Video credit: Aubrey Morse and Will Kirk / Johns Hopkins University
One scenario the alliance works to address: how to safely destroy chemical agents held in enemy hands. It could be mustard gas (used in WWI), a bioagent such as anthrax, or even the synthetic opioid fentanyl, which has the potential to be weaponized, Weihs says. Most often, the alliance works with sarin, a clear, colorless, and tasteless nerve agent considered to be more than 80 times as toxic as the deadly chemical cyanide. To do so safely, researchers employ a sarin surrogate in the lab, a chemical that shares many properties with the nerve agent—minus the high toxicity.
"Let's say the military receives some intel about the location of a stockpile of chemical weapons," Weihs says. "What is the ability for us to neutralize the stockpile facility, which may be underground and in a city? How can we promptly defeat the agents before they're used without harming the surrounding civilian population?"

It's a multifaceted problem that calls for a multi-step solution, starting with a projectile that can penetrate what could be a fortified storage bunker, Weihs says. Then, once inside, the team would need to deliver a payload that creates a fireball with sufficient heat to destroy the gas. But herein lies a hitch: They can't simply use high explosives because their detonation could end up dispersing the chemical weapons before the heat exposure can neutralize them. If that happened during a real threat, the team would die.
In his lab, Weihs and other scientists examine how to use metal powders to create a high-heat fireball. "Aluminum and boron are two examples that produce the most heat per mass and per weight," he says. "But they don't burn really well, so we look at how to alloy them, mix them with other elements to get them to burn better." Videos of lab tests show various metal powders ignited in test chambers. As the powders burn, X-ray images are taken to help researchers determine a particular powder's combustion efficiency.
Another major component of the alliance's work is studying the impact of nuclear blasts, including the massive shock wave that can shatter windows, crush objects, and injure and kill people—and the electromagnetic radiation pulse that can wipe out communications systems and destroy computers and other electronic devices. The group wants to understand how various substances respond to these extreme forces, both on Earth and in space, where military and civilian satellites could be vulnerable to such disturbances. Given that the days of testing actual nuclear weapons are long over, researchers use high-powered lasers focused on the substances under study to simulate shock waves.

Image credit: Will Kirk / Johns Hopkins University
For the scientists and engineers who make up the alliance, the work involved in understanding and neutralizing weapons of mass destruction is a complex team effort, with experts across the country collaborating on the initiative.
"As the lead institution in the alliance, Hopkins [manages] the flow of money and subcontracts to other institutions that have the people, strengths, and lab facilities needed to do the work," Weihs says. In addition to JHU, three other institutions are permanent alliance members: the University of California's San Diego and Riverside campuses and the University of Illinois Urbana-Champaign. Georgia Tech, Morgan State University, the South Dakota School of Mines & Technology (a public university in Rapid City), and other colleges and universities also take part.

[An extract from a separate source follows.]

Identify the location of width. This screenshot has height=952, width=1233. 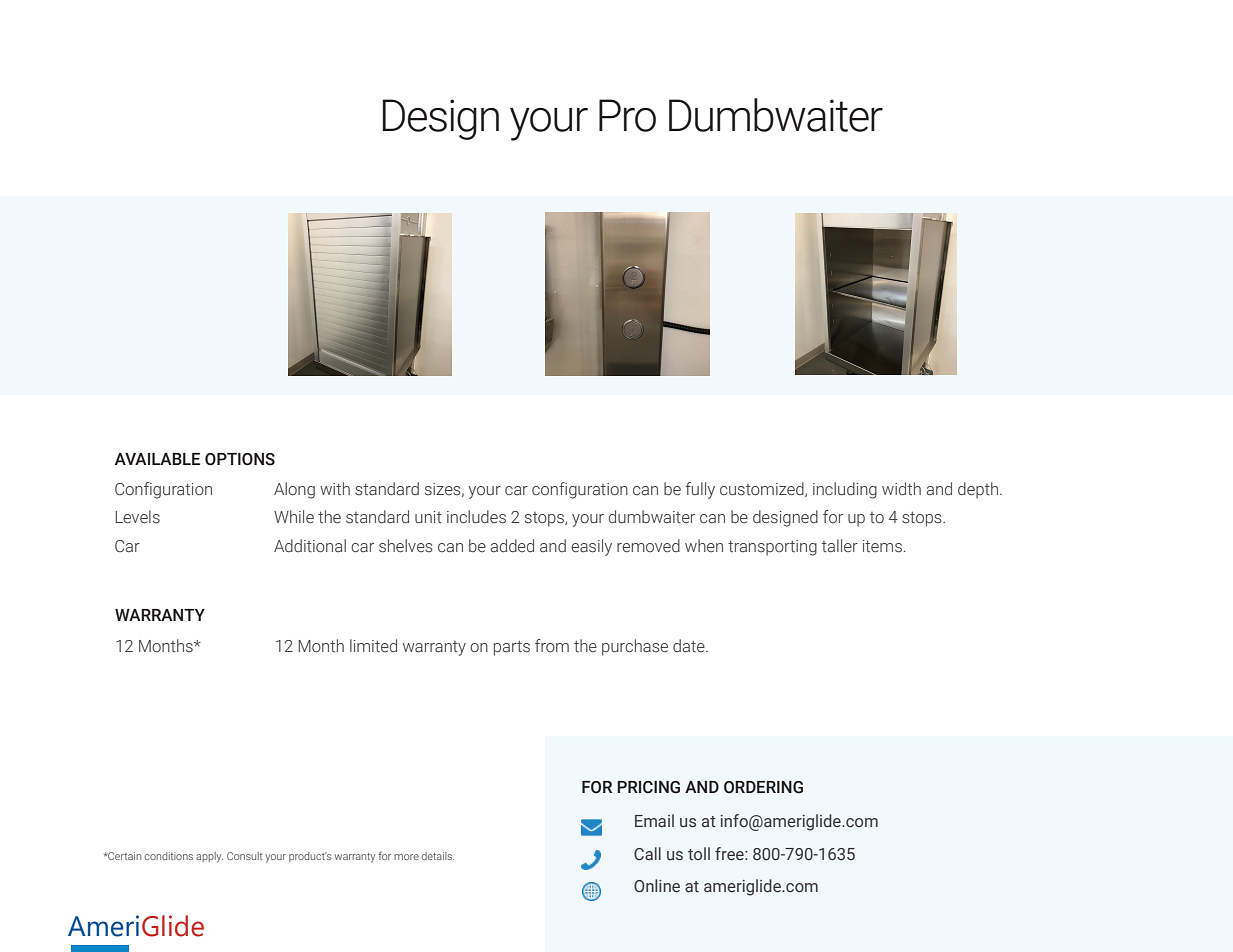
(901, 488).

"I enjoy being part of this large consortium, which is not something that a lot of smaller universities like ours would normally be a part of," says Lori Groven, associate professor of chemical and biological engineering at the South Dakota school. "It has given my graduate students opportunities they wouldn't ordinarily have and a chance to work for the government on an important problem."
Her team is investigating chemical methods of neutralizing sarin and other such weapons, including how "nano metal oxides" might act as a beneficial catalyst to neutralization.
This work holds tremendous value in part "because we're training the next generation of scientists and engineers that are going to continue to safeguard us," Groven says. "Without research like this and the dollars to train students, we wouldn't be doing everything we could to defend our nation."